The power of the UPC++ memory kinds facility lays in its unified interface for moving data not only between host and device on the same node, but between source and target that reside on different nodes. As in the previous example, the copy method leverages UPC++’s global pointer abstraction. We next show how to move data between a host and device that reside on different nodes.

Assuming that we have set up a GPU allocator, we allocate host and device buffers as before. We use dist_object as a directory for fetching remote global pointers, which we can then use in the copy() method:

  dist_object<global_ptr<double,memory_kind::cuda_device>> dobj(gpu_array);
  int neighbor = (rank_me() + 1) % rank_n();
  global_ptr<double,memory_kind::cuda_device> other_gpu_array = dobj.fetch(neighbor).wait();

  // copy data from local host memory to remote GPU
  upcxx::copy(host_array1, other_gpu_array, 1024).wait();
  // copy data back from remote GPU to local host memory
  upcxx::copy(other_gpu_array, host_array2, 1024).wait();

  upcxx::barrier();

Again, if we want to reverse the direction of the data motion, we need only swap the first two arguments in the call to copy().

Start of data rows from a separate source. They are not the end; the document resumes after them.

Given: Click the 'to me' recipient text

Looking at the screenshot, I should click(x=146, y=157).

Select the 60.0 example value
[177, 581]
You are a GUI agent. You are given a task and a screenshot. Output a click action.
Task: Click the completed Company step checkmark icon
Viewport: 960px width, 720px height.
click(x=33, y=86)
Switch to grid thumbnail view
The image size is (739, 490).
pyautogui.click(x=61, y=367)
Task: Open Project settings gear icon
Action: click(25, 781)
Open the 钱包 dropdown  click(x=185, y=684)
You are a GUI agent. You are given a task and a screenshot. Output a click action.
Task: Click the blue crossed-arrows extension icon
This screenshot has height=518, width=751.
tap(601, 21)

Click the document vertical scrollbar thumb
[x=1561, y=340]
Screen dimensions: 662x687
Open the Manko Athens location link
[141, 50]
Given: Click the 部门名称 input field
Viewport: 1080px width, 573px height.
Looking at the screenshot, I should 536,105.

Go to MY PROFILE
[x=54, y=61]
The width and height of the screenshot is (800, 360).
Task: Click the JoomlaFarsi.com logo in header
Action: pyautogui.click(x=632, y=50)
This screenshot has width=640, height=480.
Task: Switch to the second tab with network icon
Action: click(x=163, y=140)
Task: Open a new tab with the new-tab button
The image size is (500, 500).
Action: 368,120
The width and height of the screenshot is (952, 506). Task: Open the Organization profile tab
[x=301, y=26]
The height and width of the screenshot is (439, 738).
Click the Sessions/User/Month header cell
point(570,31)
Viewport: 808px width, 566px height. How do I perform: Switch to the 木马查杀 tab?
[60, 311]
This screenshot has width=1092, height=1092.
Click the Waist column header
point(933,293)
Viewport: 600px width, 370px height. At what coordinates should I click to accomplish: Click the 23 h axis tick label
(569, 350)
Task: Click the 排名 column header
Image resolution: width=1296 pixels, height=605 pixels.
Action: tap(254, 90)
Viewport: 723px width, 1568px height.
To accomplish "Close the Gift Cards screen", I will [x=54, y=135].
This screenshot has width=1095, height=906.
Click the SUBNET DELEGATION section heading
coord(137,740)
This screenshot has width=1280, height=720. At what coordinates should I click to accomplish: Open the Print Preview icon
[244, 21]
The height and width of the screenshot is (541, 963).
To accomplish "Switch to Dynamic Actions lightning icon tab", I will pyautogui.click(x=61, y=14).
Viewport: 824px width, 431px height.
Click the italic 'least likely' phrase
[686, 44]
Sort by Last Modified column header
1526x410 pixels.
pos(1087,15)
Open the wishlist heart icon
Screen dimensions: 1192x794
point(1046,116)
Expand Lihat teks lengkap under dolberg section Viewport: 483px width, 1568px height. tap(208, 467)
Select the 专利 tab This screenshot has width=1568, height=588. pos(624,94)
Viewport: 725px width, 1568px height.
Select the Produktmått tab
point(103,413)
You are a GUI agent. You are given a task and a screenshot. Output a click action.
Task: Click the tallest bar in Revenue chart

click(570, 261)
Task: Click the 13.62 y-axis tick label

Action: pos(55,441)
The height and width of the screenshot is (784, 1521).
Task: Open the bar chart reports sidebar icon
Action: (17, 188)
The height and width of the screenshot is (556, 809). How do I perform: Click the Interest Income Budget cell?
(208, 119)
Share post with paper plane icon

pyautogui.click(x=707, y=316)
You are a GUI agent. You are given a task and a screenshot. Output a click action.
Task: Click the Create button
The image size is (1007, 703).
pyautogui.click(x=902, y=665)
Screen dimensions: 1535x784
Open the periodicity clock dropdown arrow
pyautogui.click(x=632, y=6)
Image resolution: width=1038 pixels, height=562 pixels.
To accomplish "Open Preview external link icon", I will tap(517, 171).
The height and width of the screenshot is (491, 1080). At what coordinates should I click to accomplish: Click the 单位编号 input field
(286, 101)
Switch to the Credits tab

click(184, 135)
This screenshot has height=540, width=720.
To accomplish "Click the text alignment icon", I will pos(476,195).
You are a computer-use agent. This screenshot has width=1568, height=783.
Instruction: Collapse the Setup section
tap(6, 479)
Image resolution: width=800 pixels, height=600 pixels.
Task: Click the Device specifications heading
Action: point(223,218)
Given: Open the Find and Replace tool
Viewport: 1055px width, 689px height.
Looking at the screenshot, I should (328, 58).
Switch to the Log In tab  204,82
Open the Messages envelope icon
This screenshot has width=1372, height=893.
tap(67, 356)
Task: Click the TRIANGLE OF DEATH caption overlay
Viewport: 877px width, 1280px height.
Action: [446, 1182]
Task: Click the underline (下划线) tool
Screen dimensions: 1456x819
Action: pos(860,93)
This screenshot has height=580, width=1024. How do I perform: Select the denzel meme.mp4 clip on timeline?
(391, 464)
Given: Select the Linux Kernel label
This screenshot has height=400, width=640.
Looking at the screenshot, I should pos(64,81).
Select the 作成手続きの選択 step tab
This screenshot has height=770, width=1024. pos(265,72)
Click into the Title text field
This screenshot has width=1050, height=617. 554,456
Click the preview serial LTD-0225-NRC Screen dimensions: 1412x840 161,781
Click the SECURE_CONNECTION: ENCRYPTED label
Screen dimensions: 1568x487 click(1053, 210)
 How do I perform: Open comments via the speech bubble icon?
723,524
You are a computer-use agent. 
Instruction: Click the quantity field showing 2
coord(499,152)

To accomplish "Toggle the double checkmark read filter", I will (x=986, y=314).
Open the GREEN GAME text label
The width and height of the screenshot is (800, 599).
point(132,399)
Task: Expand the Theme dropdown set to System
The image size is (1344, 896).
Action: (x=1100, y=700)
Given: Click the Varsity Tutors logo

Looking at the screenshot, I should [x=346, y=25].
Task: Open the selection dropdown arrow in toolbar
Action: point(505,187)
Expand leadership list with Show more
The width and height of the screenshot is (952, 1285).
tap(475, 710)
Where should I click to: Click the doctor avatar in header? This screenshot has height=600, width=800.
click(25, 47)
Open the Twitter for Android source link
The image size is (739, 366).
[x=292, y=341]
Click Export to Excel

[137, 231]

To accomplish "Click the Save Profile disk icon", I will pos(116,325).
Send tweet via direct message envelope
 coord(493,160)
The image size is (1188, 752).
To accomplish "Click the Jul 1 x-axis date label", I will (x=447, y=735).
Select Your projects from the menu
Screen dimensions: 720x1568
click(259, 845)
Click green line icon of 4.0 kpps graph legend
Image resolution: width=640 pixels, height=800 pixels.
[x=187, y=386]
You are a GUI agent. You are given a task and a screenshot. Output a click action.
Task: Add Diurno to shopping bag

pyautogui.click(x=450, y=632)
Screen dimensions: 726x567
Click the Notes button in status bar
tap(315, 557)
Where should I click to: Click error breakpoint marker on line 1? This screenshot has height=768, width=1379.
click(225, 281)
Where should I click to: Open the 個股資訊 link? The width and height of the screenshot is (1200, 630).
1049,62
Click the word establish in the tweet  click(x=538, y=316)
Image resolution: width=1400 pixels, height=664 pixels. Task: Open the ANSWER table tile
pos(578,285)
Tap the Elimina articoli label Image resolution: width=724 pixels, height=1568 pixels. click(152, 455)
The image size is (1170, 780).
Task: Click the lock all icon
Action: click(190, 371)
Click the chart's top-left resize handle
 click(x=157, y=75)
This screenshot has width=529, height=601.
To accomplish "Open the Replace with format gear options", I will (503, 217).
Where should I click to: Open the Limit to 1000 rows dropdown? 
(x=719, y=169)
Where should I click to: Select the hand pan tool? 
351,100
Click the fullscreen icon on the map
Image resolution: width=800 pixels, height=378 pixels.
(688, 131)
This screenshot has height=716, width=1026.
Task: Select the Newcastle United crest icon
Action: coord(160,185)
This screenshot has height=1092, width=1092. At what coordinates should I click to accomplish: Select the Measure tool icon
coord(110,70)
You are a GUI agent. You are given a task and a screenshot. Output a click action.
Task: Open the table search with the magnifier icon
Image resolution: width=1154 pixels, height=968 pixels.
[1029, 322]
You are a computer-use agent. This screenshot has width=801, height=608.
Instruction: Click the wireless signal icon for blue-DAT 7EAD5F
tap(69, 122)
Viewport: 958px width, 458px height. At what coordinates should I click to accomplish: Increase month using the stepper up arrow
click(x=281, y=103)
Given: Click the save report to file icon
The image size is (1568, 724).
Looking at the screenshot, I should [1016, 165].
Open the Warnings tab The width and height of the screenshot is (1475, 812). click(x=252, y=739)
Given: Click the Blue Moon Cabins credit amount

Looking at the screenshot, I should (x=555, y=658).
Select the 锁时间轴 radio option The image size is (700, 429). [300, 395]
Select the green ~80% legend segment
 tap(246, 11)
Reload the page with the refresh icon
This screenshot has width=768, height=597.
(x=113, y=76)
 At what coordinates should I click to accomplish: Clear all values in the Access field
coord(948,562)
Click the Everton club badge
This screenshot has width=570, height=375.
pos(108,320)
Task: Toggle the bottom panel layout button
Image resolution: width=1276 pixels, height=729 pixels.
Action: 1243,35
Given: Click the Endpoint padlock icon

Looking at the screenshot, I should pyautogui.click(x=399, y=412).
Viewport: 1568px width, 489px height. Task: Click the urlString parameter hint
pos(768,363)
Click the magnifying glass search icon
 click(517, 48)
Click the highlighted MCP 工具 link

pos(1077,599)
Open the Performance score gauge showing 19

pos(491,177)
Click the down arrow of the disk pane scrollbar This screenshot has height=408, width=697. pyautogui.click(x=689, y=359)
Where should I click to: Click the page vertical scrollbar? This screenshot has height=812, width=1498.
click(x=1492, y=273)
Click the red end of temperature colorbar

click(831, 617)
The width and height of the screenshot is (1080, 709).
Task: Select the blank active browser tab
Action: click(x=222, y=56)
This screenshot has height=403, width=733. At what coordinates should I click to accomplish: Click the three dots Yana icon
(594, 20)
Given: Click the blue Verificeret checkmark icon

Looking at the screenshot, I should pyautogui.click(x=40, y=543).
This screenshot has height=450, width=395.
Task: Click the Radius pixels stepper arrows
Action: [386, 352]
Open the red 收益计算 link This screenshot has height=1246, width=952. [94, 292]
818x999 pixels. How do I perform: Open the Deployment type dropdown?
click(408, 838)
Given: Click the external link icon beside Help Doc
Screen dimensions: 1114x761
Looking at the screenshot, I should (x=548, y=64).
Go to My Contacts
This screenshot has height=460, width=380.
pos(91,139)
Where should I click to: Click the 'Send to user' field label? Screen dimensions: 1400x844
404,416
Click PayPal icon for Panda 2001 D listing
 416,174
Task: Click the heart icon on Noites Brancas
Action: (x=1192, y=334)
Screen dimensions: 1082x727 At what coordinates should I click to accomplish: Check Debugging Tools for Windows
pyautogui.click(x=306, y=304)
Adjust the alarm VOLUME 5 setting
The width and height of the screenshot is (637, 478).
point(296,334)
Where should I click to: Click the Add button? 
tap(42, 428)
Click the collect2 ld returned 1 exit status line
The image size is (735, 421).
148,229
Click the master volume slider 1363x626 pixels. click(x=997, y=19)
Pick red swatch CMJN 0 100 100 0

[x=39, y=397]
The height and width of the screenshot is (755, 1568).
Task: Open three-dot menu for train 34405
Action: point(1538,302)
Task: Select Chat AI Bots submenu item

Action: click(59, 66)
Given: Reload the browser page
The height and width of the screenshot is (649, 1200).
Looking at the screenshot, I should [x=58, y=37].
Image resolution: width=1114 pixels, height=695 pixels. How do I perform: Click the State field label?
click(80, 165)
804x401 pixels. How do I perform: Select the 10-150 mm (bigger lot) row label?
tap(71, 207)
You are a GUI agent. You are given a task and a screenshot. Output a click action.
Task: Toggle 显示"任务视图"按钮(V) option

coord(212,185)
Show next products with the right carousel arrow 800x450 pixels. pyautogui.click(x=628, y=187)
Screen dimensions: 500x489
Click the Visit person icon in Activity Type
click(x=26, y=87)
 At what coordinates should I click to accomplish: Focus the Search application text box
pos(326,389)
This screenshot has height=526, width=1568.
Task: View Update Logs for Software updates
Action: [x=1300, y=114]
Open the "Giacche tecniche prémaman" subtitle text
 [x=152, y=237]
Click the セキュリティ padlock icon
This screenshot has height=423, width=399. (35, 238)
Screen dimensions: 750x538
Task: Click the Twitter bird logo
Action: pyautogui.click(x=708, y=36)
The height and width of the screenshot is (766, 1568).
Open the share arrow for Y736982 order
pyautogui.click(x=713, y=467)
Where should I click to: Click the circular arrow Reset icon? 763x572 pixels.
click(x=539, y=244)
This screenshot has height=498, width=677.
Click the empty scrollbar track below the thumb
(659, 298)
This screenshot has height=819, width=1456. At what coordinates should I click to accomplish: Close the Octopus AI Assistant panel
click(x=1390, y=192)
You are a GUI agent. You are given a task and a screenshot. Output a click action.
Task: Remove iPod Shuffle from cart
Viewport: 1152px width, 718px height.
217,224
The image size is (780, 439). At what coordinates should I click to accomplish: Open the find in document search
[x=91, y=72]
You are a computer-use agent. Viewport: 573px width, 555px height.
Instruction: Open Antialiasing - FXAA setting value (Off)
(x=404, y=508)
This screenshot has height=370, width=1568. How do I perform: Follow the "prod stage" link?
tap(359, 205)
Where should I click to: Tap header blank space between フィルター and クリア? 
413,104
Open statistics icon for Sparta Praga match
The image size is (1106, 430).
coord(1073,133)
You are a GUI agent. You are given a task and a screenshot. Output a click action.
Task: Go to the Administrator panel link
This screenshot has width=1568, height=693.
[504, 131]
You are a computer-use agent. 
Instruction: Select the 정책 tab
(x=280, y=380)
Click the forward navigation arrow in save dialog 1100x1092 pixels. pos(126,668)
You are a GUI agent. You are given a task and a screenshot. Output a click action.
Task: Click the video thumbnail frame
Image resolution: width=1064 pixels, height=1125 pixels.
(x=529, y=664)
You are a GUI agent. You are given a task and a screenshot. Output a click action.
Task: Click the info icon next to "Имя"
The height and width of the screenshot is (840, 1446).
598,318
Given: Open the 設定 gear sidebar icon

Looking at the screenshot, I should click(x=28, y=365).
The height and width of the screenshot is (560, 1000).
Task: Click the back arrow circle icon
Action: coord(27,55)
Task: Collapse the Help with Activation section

Our code concludes by deallocating host and node buffers. Device allocator has its own method for deallocation:

   gpu_alloc.deallocate(gpu_array);
   upcxx::delete_array(host_array);

Note that in this second example, we have added a call to upcxx::barrier to prevent a process from deallocating its segment while another rank is copying data (See Quiescence).

In this section, we’ve shown how to use the memory kinds in UPC++. This powerful feature relies on a unified notion of the global pointer abstraction to enable methods that use the pointer to interpret the type of memory the pointer refers to, while hiding the details of the actual access method from the user.

We’ve not demonstrated how to move data directly between GPUs. We leave the details as an exercise to the reader.